Kon­flik­te waren an der Tages­ord­nung, auch im „Zip­fel“, auf den die pol­ni­schen Kir­chen­stel­len noch kei­nen Zugriff hat­ten: Denn obwohl die meis­ten Deut­schen früh ver­trie­ben wor­den waren, auch vor­über­ge­hend zwei katho­li­sche Pfar­rer, blieb die Struk­tur weit­hin unan­ge­tas­tet. Doch kei­ner der deut­schen Pries­ter sprach Pol­nisch, um die Neu­an­kömm­lin­ge zu betreu­en, die meist aus den vor­ma­li­gen pol­ni­schen Ost­ge­bie­ten kamen. Die­se wehr­ten sich viel­fach gegen deut­sche Pries­ter, die schi­ka­niert wur­den. Das Bis­tum Mei­ßen ent­sand­te dar­um den Mut­ter­sprach­ler und Jesui­ten­pa­ter Paul Bana­schik 1946 nach Gru­nau. „[D]urch die seel­sorg­li­che Beein­flus­sung [leg­te sich] der Hass“, hielt dar­auf­hin Ordi­na­ri­ats­rat Johann Höt­zel in Baut­zen fest. Als aber in Rei­chen­au der pol­ni­sche Jesu­it Pio­tr Mrów­ka ein­traf – vom Jesui­ten-Pro­vin­zi­al in Kra­kau ent­sandt, um Reli­gi­ons­un­ter­richt zu ertei­len – nah­men die Span­nun­gen zu. Mrów­ka, der meh­re­re Kon­zen­tra­ti­ons­la­ger über­lebt hat­te, „demü­tig­te … sei­nen Amts­bru­der [Franz Schwarz­bach], rief … die Poli­zei, weil Schwarz­bach angeb­lich staats­feind­li­che Hand­lun­gen bege­he“, so die Autoren. Der Pfar­rer wur­de ausgewiesen.
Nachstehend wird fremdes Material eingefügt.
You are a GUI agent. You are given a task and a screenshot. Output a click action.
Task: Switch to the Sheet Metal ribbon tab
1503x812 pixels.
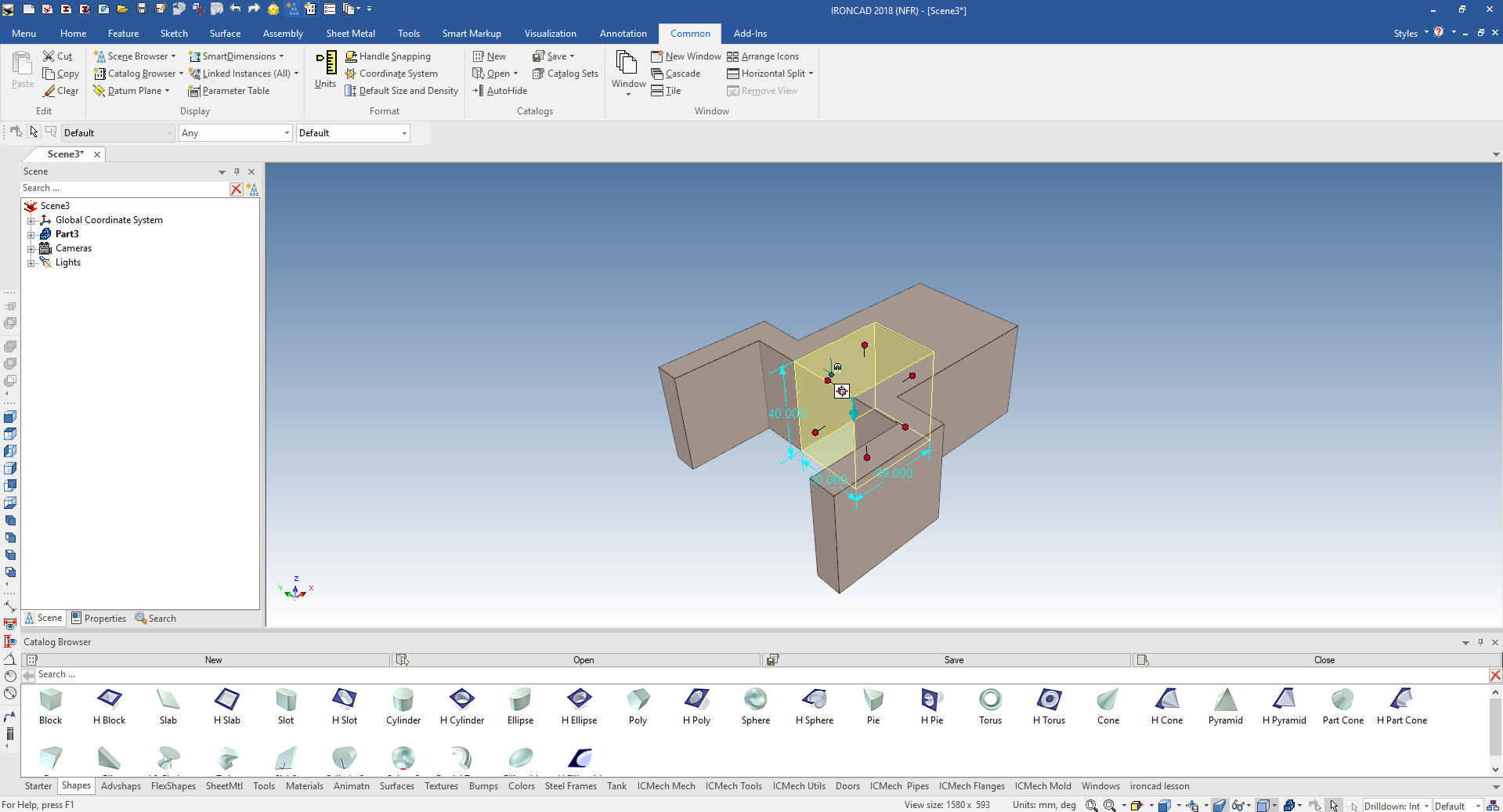pyautogui.click(x=350, y=34)
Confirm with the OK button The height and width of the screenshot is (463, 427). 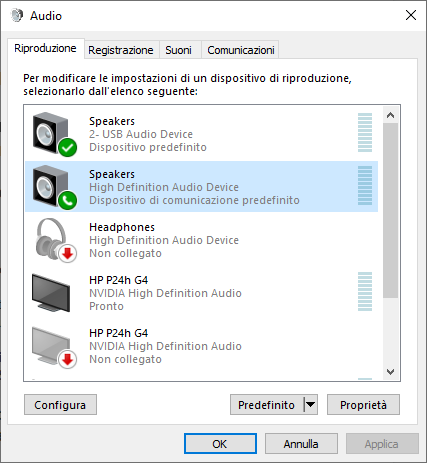(x=220, y=444)
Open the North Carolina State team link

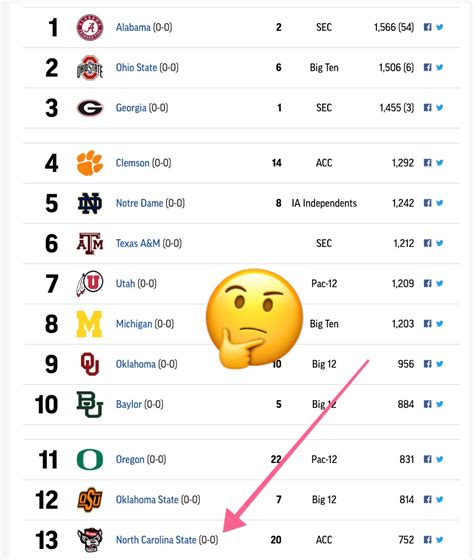[x=156, y=540]
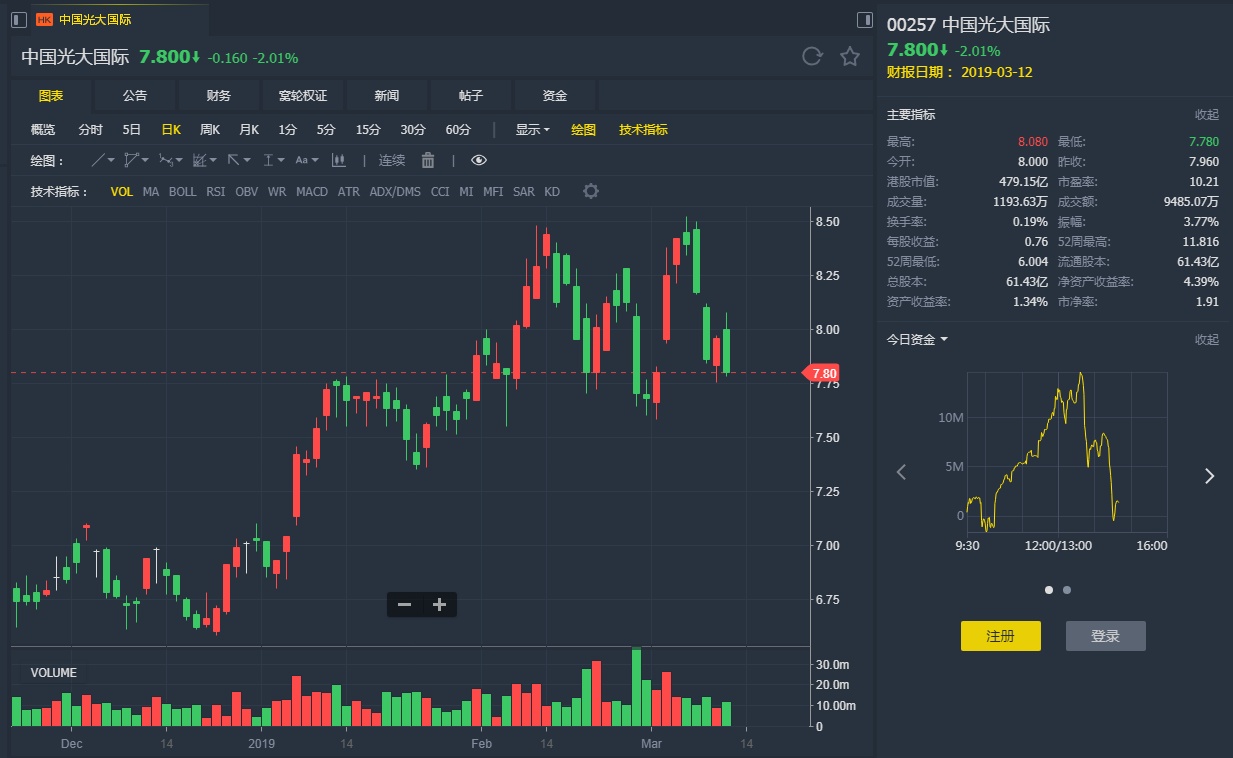Click the second carousel page dot

click(x=1067, y=590)
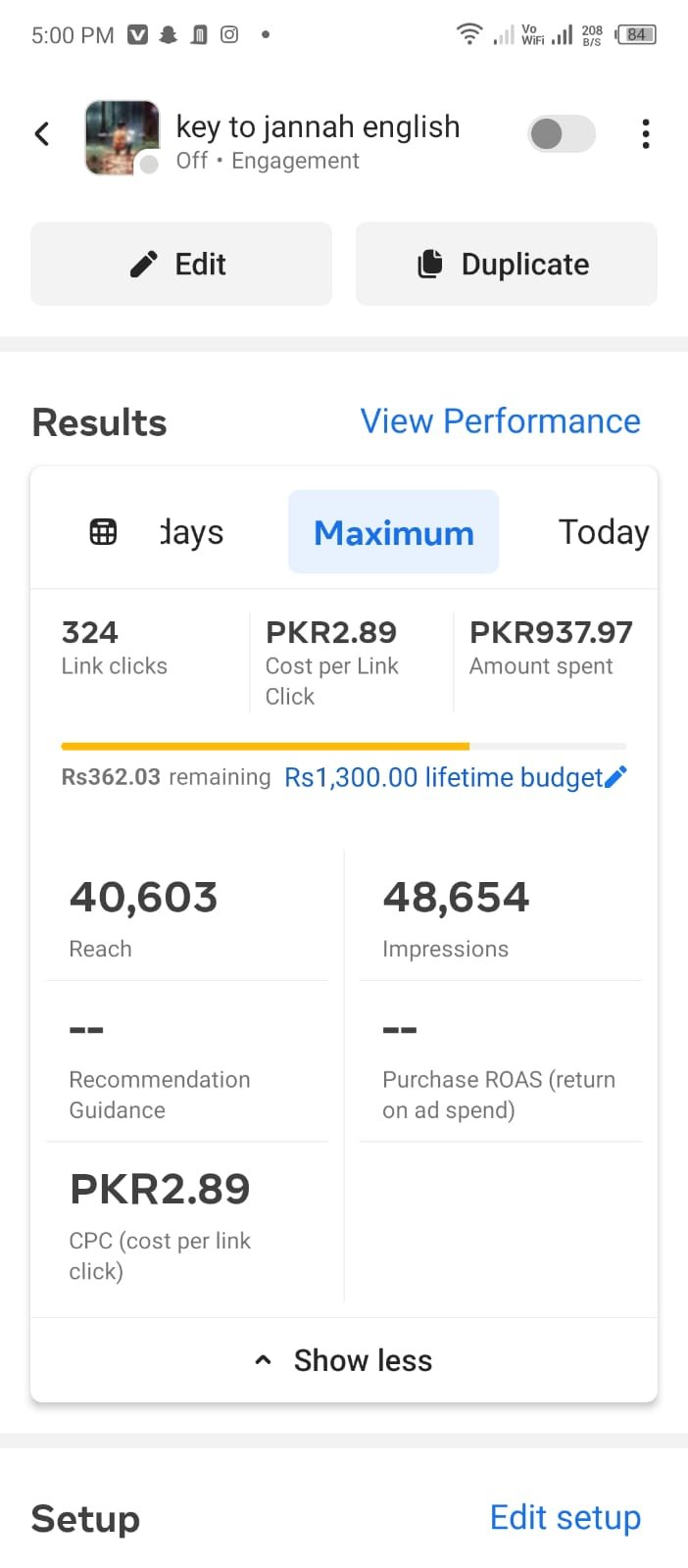Collapse metrics with Show less
This screenshot has height=1568, width=688.
(x=344, y=1360)
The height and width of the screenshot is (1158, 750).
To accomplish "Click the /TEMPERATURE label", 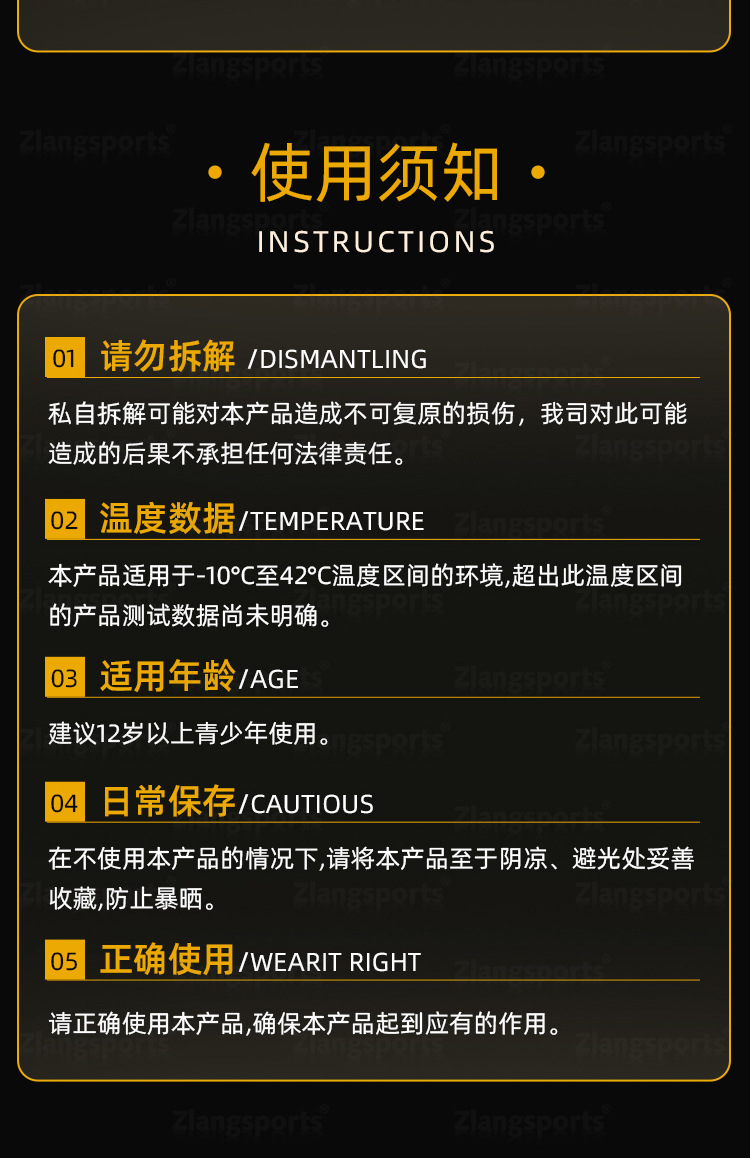I will coord(331,521).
Als Pater Bana­schik 1948 nach Kra­kau abreis­te und die Jesui­ten kei­nen Ersatz schick­ten, war die Ver­sor­gung der pol­ni­schen Katho­li­ken gefähr­det. Im Novem­ber traf statt­des­sen ein Schrei­ben aus der Bres­lau­er Admi­nis­tra­tur in Baut­zen ein, in dem vor­ge­schla­gen wur­de, die Gebie­te unter pol­ni­sche Kir­chen­ver­wal­tung zu stel­len. „Die­ser Druck, dazu die Ver­pflich­tung, die Seel­sor­ge für die pol­ni­schen Katho­li­ken sicher­zu­stel­len, und das Wis­sen um eine weit­ge­hen­de Aus­sied­lung der deut­schen Katho­li­ken führ­ten zu dem Ent­schluss“, so die His­to­ri­ker, im Janu­ar 1949 „die Juris­dik­ti­on … an Karol Milik abzutreten.“

Damit ende­te de fac­to die Zuge­hö­rig­keit der Pfar­rei­en zum Bis­tum Mei­ßen. Doch erst 1972, mit der Kon­sti­tu­ti­on „Epi­scopo­rum Polo­niae coe­tus“, ord­ne­te Papst Paul VI. die Bis­tums­gren­zen in Polen neu und pass­te sie den völ­ker­recht­li­chen an. Das Meiß­ni­sche Gebiet öst­lich der Nei­ße gelang­te zum Erz­bis­tum Bres­lau. In den ehe­ma­li­gen deut­schen Ost­ge­bie­ten wur­den fünf Diö­ze­sen errich­tet: Gor­zów (Lands­berg an der Wart­he), Szc­ze­cin-Kamień (Stet­tin-Cammin), Kos­za­lin-Koło­brzeg (Kös­lin-Kol­berg), Opo­le (Oppeln), War­mia (Erm­land). Aus den west­lich der Oder-Nei­ße-Linie lie­gen­den Gebie­ten des Erz­bis­tums Bres­lau um Gör­litz und Cott­bus ging eine Apos­to­li­sche Admi­nis­tra­tur her­vor, seit 1994 Bis­tum Görlitz.

Lars-Arne Dannenberg/Matthias Donath: „Do hoan uns die Polen naus­ge­triebm“. Ver­trei­bung, Ankunft und Neu­an­fang im Kreis Zit­tau 1945–1950, Via-Regia-Ver­lag, Königs­brück 2020, 268 Sei­ten, 19,90 Euro.